Beijing-based Shengshu Technology announced a significant upgrade to its AI-powered video generation tool, Vidu, on Wednesday. The new feature enables Vidu to create dynamic videos by combining multiple images, offering users the ability to generate video sequences by merging three distinct pictures, such as a shirt, person, and moped, into a single video of the person wearing the shirt and riding the moped.
Launched in April, Vidu initially gained attention for its ability to create short 8-second video clips from text prompts. The new feature adds a layer of complexity, claiming to achieve greater visual consistency by integrating different images into fluid, AI-generated videos. This development positions Vidu as a potential competitor to OpenAI’s Sora, which was revealed in February as an AI model capable of generating one-minute videos from text. However, OpenAI has yet to release Sora publicly.
Fan Bao, Shengshu’s Chief Technology Officer, emphasized that addressing visual consistency was a key challenge for the company. “Very early on we pinpointed [visual consistency] as the problem, and wanted to solve it well,” Bao said.

****************************************

» **Activity**:
Condense the paragraph of the Vidu article that begins "Launched in April" into a short bulleted list that keeps its main facts. The records that follow have no connection to the text above.

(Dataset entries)
****************************************

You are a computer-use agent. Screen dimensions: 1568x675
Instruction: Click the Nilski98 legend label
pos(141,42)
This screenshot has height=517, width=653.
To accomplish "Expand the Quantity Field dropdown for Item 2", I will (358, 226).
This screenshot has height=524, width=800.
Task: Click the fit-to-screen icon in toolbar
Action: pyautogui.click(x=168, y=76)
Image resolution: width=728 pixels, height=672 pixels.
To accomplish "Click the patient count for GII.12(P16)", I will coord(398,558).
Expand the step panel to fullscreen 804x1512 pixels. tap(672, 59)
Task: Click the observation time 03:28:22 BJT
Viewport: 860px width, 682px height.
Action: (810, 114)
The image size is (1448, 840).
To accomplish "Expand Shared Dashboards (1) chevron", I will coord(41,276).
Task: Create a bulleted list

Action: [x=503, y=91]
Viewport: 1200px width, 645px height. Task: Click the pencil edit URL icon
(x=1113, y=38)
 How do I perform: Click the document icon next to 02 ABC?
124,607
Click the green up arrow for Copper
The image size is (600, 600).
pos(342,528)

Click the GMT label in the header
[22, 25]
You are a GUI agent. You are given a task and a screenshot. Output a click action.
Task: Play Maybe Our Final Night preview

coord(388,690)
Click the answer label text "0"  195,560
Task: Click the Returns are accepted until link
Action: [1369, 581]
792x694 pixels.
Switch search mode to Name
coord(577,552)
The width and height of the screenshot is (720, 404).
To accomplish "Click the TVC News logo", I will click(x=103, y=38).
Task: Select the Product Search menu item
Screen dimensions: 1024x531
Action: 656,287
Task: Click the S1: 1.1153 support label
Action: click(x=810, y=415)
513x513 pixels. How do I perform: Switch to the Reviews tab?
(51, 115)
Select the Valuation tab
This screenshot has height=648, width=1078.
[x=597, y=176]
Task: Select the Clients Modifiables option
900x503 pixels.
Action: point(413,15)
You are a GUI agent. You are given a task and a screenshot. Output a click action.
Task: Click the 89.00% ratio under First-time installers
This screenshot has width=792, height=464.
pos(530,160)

****************************************

» **Exercise result**:
- Vidu launched in April and first drew attention for making 8-second clips from text prompts.
- Its new feature blends different images into fluid AI-generated videos and claims greater visual consistency.
- This makes Vidu a possible competitor to OpenAI's Sora, revealed in February as able to generate one-minute videos from text.
- OpenAI has not yet released Sora publicly.